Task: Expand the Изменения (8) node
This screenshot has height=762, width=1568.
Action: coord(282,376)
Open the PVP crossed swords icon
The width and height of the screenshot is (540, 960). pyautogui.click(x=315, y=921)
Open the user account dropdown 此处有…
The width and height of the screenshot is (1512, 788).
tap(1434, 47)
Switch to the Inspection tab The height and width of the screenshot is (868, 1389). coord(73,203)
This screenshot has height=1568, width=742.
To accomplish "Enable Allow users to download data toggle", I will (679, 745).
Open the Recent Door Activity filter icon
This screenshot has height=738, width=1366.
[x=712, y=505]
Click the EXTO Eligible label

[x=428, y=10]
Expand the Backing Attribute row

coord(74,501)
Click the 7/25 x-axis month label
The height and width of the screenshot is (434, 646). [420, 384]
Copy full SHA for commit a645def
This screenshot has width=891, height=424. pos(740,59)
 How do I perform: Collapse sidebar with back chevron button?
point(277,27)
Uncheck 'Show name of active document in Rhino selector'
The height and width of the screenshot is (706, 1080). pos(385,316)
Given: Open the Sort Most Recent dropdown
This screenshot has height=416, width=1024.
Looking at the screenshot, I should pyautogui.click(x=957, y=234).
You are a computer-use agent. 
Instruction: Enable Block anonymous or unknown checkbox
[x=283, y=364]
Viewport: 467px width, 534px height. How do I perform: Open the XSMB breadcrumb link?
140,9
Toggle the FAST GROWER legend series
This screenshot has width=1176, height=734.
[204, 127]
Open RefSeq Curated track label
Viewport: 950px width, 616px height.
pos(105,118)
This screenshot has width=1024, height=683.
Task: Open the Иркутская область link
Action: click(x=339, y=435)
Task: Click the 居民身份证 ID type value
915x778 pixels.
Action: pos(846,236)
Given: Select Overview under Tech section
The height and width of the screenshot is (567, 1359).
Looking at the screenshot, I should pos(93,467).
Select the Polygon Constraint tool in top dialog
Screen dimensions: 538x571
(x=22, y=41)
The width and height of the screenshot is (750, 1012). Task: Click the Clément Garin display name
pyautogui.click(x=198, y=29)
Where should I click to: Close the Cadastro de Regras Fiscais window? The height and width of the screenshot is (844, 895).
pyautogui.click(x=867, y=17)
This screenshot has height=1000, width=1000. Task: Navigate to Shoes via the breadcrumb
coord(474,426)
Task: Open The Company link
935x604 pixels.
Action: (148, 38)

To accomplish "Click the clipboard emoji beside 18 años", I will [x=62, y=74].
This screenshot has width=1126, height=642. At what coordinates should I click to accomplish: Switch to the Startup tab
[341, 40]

········

** ABOUT THIS TASK **
The first line of the entries above marks where to begin; repeat each line exactly through the one that contains "Task: Click the 居民身份证 ID type value", and include that line.

** WRITTEN RESPONSE **
Task: Expand the Изменения (8) node
This screenshot has height=762, width=1568.
Action: coord(282,376)
Open the PVP crossed swords icon
The width and height of the screenshot is (540, 960). pyautogui.click(x=315, y=921)
Open the user account dropdown 此处有…
The width and height of the screenshot is (1512, 788).
tap(1434, 47)
Switch to the Inspection tab The height and width of the screenshot is (868, 1389). coord(73,203)
This screenshot has height=1568, width=742.
To accomplish "Enable Allow users to download data toggle", I will (679, 745).
Open the Recent Door Activity filter icon
This screenshot has height=738, width=1366.
[x=712, y=505]
Click the EXTO Eligible label

[x=428, y=10]
Expand the Backing Attribute row

coord(74,501)
Click the 7/25 x-axis month label
The height and width of the screenshot is (434, 646). [420, 384]
Copy full SHA for commit a645def
This screenshot has width=891, height=424. pos(740,59)
 How do I perform: Collapse sidebar with back chevron button?
point(277,27)
Uncheck 'Show name of active document in Rhino selector'
The height and width of the screenshot is (706, 1080). pos(385,316)
Given: Open the Sort Most Recent dropdown
This screenshot has height=416, width=1024.
Looking at the screenshot, I should pyautogui.click(x=957, y=234).
You are a computer-use agent. 
Instruction: Enable Block anonymous or unknown checkbox
[x=283, y=364]
Viewport: 467px width, 534px height. How do I perform: Open the XSMB breadcrumb link?
140,9
Toggle the FAST GROWER legend series
This screenshot has width=1176, height=734.
[204, 127]
Open RefSeq Curated track label
Viewport: 950px width, 616px height.
pos(105,118)
This screenshot has width=1024, height=683.
Task: Open the Иркутская область link
Action: click(x=339, y=435)
Task: Click the 居民身份证 ID type value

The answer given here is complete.